What is the ending word? bug
Start   = LOG
Current = LOG
End     = BUG
Which character do you want to change? (the first character is 1)

Step 3.3 - Character index validation

Write a function to validate the user’s input of a character index to change. It should return an integer between 1 and the length of the current word. Any non-integer or any integer outside that range should result in a message to the user requesting suitable input. Here is the function declaration header:

def get_index(current_word_len: int) -> int:

Replace your original input statement with a call to get_index() to ensure valid input. Try get_index(5) in the Python Console. It should only allow you to enter numbers from 1 to 5.

Here is a continuation of our earlier example to show how the program should behave:

Start   = LOG
Current = LOG
End     = BUG
Which character do you want to change? (the first character is 1) 0
0 is out of range.
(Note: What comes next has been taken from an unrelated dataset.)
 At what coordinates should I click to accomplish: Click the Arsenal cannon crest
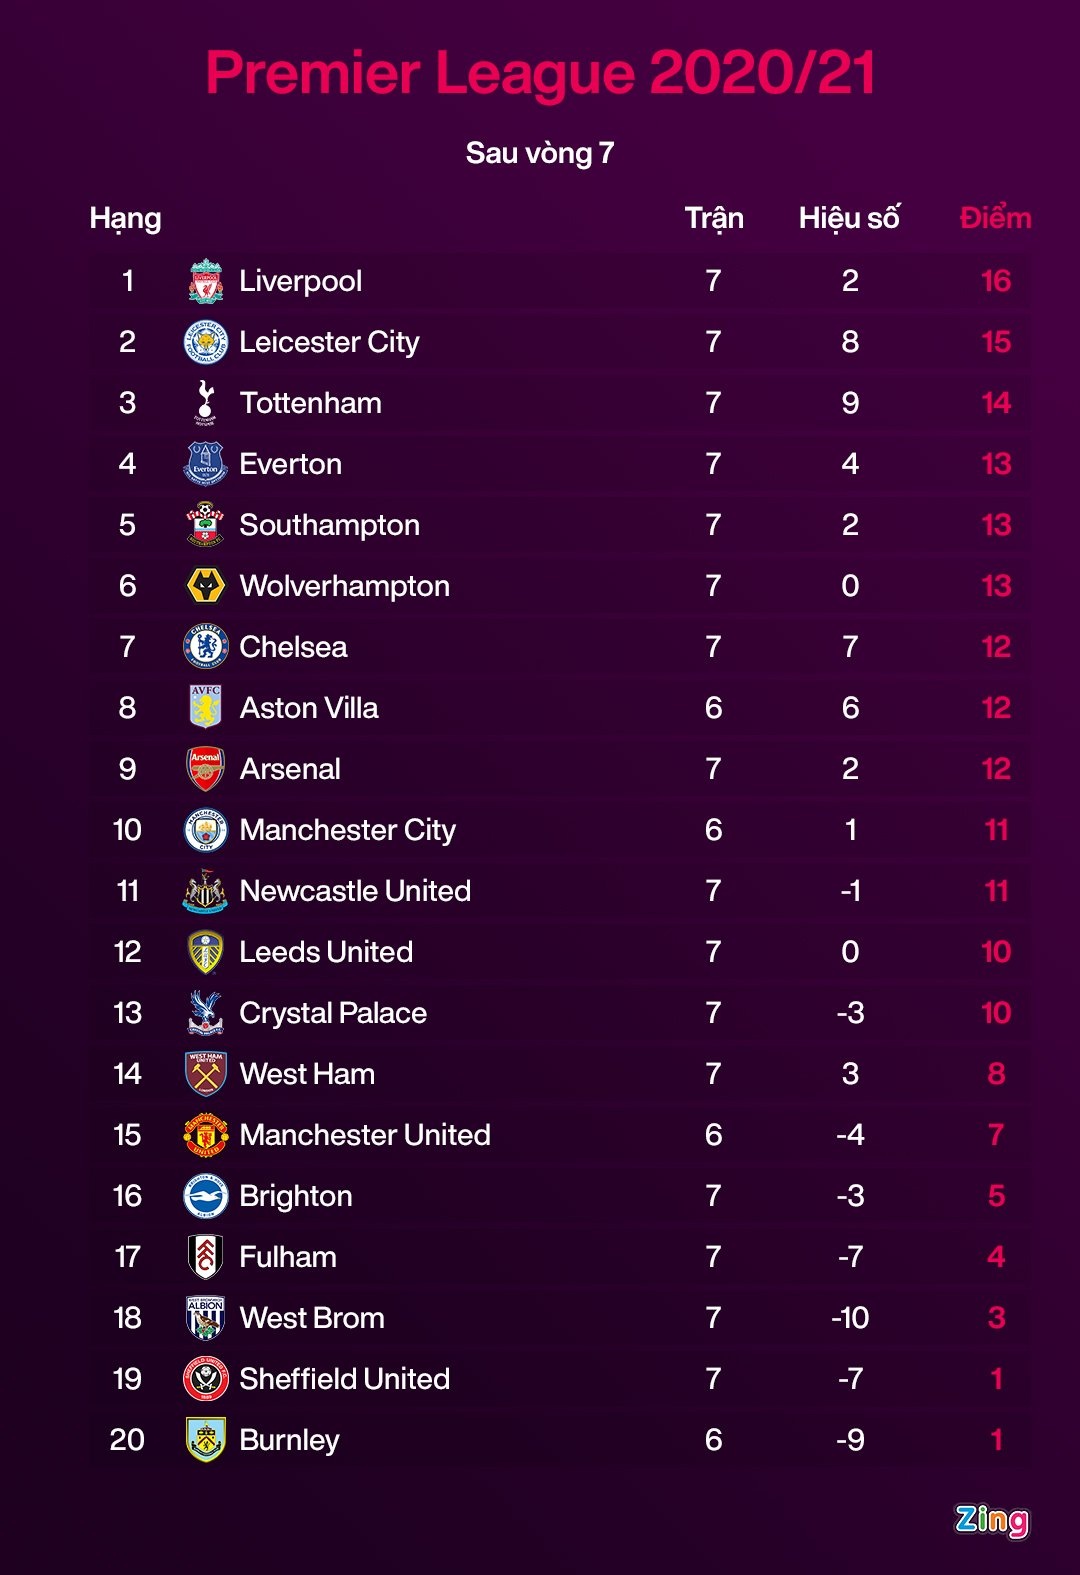coord(206,769)
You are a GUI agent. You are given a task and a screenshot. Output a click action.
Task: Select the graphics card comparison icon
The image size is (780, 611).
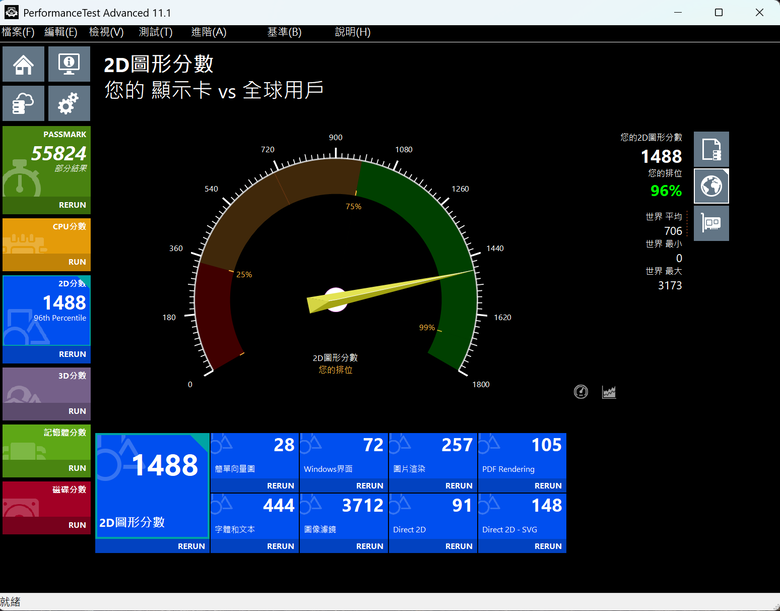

Please try again.
Which character do you want to change? (the first character is 1) 4
4 is out of range. Please try again.
Which character do you want to change? (the first character is 1) x
x is not a number. Please try again.
Which character do you want to change? (the first character is 1) 1
What is your new character?

Step 3.4 - Character validation

Write a function to ensure that the user inputs a single character. Here is the function declaration header:

def get_one_character() -> str:

Replace your original input statement with a call to get_one_character(). Test it in the Python Console. Make sure it only allows single-character answers. Try testing it by typing the Enter key without any input: it should ask the user to try again in that case as well.

Here is a continuation of our earlier example to show how the program should behave once you are using your function:

Which character do you want to change? (the first character is 1) 1
What is your new character? bb
bb is more than one character. Please try again.
What is your new character? b
Current = BOG
End     = BUG
Which character do you want to change? (the first character is 1)

Step 3.5 - Word validation

Unlike the other error-handling steps, this step is straightforward to implement without writing an additional function. Before committing to the new word with the new character, make sure the new word obtained from calling swap_character() is a valid word, again using the spellcheck module. If it is a valid word, update your current word, the number of steps, and the solution path. If not, print an error message. In either case, the program will resume at the top of the while loop.

Here is a continuation of our earlier example with this error-checking in place:

Current = BOG
End     = BUG
Which character do you want to change? (the first character is 1) 2
What is your new character? 4
B4G is not a valid word
Current = BOG
End     = BUG
What character do you want to change? (the first character is 1) 2
What is your new character? u
solution path found in 2 steps.
LOG -> BOG -> BUG

Step 4 - Play

Once your program is working, use it to create at least two puzzles, with solutions. One puzzle should be between two four-letter words, requiring at least four steps; another puzzle should be between two five-letter words, requring at least five steps. If you would like a challenge, you can try solving some of the puzzles below, and include your solutions:

  • FIRE – HEAT
  • SLEEP – DREAM
  • APE – MAN
  • WHITE – BLACK

However, you are also welcome to create your own puzzles.